PAGE EXCERPT:
_ _ _ _
Though not able inference it correctly.
Model path : https://huggingface.co/TheBloke/deepseek-coder-6.7B-instruct-GGUF
from langchain.callbacks.manager import CallbackManager
from langchain.callbacks.streaming_stdout import StreamingStdOutCallbackHandler
from langchain.chains import LLMChain, QAGenerationChain
from langchain.llms import LlamaCpp
from langchain.prompts import PromptTemplate
template = """Question: {question}
Answer: Let's work this out in a step by step way to be sure we have the right answer."""
prompt = PromptTemplate(template=template, input_variables=["question"])
callback_manager = CallbackManager([StreamingStdOutCallbackHandler()])
n_gpu_layers = 1 # Change this value based on your model and your GPU VRAM pool.
n_batch = 512 # Should be between 1 and n_ctx, consider the amount of VRAM in your GPU.
_ _ _ _
[Collected data]
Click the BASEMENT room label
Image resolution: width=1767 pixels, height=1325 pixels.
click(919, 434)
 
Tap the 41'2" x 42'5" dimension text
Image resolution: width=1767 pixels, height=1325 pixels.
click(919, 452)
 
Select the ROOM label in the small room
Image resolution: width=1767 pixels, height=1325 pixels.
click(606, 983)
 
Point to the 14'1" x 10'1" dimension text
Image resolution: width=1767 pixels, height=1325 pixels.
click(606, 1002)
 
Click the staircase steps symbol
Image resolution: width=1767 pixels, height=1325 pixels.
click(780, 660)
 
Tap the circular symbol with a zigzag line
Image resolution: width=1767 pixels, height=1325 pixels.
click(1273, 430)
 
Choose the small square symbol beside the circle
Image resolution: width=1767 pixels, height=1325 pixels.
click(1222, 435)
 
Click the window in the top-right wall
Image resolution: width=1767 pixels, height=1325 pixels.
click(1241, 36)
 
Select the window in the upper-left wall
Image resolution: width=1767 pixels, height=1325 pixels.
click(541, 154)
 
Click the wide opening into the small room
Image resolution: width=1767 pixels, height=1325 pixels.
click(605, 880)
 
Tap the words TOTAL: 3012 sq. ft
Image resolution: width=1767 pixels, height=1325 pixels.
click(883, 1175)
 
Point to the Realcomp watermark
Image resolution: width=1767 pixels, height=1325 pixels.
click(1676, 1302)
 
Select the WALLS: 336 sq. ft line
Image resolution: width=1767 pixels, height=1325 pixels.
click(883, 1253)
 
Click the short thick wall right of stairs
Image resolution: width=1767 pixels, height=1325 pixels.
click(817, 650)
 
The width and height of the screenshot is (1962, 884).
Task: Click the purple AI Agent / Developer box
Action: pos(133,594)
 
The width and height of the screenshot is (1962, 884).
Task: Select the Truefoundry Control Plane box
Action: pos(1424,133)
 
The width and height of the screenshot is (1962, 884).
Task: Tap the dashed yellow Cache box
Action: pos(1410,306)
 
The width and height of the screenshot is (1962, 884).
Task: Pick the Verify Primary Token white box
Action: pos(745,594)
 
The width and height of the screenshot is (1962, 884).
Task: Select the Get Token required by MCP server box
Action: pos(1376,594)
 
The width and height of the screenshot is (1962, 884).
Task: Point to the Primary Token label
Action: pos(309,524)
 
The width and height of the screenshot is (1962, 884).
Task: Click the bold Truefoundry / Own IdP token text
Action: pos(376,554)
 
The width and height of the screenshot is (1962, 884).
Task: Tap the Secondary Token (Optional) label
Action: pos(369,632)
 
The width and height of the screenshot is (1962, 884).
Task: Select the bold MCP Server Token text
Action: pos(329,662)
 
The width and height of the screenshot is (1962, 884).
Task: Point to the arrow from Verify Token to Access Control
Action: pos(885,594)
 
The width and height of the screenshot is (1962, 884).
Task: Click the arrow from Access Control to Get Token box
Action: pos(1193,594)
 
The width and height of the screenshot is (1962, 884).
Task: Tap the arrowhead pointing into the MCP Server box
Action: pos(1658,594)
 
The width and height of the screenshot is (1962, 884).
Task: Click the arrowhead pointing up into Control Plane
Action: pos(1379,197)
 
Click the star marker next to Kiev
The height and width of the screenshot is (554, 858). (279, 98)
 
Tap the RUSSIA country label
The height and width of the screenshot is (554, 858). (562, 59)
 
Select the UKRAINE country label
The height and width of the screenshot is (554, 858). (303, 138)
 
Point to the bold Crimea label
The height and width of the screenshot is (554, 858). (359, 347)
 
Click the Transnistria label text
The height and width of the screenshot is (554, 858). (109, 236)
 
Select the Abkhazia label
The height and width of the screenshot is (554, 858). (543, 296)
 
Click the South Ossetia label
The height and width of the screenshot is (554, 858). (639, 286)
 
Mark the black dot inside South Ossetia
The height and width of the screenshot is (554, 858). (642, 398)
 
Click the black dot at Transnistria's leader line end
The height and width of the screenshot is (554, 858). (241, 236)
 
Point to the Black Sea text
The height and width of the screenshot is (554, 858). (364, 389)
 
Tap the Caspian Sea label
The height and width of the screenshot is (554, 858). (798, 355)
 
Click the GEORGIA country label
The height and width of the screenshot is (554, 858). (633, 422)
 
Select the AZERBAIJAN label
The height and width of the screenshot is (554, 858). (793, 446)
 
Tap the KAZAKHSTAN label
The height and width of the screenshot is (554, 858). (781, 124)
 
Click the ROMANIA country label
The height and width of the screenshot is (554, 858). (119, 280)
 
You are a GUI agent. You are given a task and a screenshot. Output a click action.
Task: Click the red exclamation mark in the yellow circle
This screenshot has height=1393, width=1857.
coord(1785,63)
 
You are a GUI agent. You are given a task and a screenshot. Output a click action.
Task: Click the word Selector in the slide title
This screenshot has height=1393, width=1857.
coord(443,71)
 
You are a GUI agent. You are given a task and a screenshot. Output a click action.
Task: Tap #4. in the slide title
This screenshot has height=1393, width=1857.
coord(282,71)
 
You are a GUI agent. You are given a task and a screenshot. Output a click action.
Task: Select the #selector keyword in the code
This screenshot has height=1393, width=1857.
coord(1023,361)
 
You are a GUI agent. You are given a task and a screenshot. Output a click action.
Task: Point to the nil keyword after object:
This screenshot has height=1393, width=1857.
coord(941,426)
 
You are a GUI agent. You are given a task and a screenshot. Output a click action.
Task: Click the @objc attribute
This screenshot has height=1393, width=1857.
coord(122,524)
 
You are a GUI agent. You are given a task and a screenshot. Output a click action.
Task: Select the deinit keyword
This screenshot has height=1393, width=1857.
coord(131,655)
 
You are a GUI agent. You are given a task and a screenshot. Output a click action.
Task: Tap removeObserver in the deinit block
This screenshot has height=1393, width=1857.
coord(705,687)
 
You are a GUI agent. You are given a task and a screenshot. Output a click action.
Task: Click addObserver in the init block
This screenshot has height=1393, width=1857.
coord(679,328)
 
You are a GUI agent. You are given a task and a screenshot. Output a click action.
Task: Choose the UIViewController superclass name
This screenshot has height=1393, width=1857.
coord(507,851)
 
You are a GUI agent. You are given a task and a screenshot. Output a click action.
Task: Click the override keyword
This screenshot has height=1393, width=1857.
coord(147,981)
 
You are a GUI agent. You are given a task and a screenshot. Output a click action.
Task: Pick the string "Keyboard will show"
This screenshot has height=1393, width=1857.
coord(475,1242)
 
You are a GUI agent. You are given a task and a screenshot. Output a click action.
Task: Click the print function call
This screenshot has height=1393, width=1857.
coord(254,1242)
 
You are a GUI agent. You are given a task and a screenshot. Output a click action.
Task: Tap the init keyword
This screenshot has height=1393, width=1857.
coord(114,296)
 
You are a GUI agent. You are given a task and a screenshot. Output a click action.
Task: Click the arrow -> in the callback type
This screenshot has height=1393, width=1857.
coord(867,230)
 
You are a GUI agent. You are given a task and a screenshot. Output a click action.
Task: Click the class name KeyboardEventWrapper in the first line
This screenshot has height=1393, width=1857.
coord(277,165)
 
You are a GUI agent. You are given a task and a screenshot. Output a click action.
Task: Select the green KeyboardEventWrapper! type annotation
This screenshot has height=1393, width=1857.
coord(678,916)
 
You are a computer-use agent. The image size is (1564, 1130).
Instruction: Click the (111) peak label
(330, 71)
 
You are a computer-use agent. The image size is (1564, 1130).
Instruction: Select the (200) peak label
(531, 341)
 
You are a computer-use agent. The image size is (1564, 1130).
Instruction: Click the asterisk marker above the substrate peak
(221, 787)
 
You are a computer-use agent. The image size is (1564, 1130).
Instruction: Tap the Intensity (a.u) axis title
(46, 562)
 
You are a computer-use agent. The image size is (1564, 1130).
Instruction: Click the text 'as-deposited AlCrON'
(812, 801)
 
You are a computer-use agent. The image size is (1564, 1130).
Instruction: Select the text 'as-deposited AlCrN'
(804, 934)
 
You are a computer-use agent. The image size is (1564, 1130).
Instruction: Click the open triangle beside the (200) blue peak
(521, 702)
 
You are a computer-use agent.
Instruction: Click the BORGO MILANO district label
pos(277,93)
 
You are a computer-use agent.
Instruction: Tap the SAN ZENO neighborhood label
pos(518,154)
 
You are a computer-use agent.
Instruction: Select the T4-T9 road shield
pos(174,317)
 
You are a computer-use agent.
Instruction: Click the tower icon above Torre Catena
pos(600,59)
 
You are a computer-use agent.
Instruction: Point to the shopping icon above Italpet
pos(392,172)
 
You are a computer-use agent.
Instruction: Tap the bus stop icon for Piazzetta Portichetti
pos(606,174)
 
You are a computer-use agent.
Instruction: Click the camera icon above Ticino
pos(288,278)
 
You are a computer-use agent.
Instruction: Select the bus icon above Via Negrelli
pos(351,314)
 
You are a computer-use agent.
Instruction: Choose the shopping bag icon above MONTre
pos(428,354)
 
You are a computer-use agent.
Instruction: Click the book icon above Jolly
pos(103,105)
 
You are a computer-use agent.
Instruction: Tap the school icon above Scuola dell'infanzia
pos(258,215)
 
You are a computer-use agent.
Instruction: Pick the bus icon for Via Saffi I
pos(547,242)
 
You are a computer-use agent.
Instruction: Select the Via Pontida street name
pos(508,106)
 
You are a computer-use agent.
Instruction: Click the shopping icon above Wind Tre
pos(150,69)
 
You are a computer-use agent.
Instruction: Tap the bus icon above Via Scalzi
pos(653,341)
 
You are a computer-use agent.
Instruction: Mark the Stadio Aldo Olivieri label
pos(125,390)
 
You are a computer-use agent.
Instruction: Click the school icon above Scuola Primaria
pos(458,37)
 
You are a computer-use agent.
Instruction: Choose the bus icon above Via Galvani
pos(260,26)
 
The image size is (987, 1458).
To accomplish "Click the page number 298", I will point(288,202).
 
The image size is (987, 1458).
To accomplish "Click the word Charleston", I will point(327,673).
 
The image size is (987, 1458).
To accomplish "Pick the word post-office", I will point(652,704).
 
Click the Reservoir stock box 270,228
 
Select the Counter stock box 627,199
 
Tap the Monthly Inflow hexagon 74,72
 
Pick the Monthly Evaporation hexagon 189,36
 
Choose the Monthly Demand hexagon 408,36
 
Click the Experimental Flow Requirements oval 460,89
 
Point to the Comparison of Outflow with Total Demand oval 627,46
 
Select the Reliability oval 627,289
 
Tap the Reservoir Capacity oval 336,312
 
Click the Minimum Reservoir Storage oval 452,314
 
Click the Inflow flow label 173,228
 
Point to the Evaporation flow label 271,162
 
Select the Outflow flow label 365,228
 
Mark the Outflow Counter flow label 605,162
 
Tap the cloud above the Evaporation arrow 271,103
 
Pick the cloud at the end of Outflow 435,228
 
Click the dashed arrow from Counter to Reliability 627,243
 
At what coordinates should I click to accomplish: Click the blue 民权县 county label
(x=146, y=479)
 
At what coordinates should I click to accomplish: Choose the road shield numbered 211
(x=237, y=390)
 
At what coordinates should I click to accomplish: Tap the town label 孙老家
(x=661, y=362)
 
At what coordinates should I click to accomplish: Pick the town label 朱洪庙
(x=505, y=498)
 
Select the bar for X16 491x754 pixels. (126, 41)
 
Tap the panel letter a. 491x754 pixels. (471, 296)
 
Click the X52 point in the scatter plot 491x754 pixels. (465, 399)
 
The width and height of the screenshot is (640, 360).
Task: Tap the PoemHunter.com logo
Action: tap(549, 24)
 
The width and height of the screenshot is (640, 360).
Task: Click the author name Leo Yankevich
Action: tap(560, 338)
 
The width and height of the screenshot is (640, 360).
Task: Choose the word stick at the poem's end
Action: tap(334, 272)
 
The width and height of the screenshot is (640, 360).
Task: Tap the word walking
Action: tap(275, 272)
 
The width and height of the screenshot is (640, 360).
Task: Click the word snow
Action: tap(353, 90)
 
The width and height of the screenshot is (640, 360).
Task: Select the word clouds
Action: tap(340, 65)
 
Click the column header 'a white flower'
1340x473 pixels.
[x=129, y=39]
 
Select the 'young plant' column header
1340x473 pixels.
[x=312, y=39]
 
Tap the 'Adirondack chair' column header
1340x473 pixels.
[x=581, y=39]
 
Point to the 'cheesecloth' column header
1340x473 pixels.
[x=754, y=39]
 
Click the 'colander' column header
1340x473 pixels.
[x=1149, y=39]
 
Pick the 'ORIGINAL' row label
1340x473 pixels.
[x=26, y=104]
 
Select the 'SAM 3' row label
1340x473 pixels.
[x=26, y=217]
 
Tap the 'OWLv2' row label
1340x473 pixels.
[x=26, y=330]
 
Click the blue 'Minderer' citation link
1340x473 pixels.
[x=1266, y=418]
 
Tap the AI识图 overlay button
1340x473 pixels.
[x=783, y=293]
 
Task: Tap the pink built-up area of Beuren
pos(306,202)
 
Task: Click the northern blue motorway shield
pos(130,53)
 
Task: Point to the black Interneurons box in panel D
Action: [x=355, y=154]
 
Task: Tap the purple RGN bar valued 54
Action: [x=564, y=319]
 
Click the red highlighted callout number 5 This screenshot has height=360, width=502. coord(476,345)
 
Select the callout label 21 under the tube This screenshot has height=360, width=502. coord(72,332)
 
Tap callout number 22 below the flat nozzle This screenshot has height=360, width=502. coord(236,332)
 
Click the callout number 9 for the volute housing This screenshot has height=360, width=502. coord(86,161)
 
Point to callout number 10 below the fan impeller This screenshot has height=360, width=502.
_ _ _ _
WHAT THE TASK ASKS:
Copy the passage of the LangChain code excerpt between "n_gpu_layers = 1" and "in your GPU.", inclusive, without changing a character.

COMPLETED TASK:
n_gpu_layers = 1 # Change this value based on your model and your GPU VRAM pool.
n_batch = 512 # Should be between 1 and n_ctx, consider the amount of VRAM in your GPU.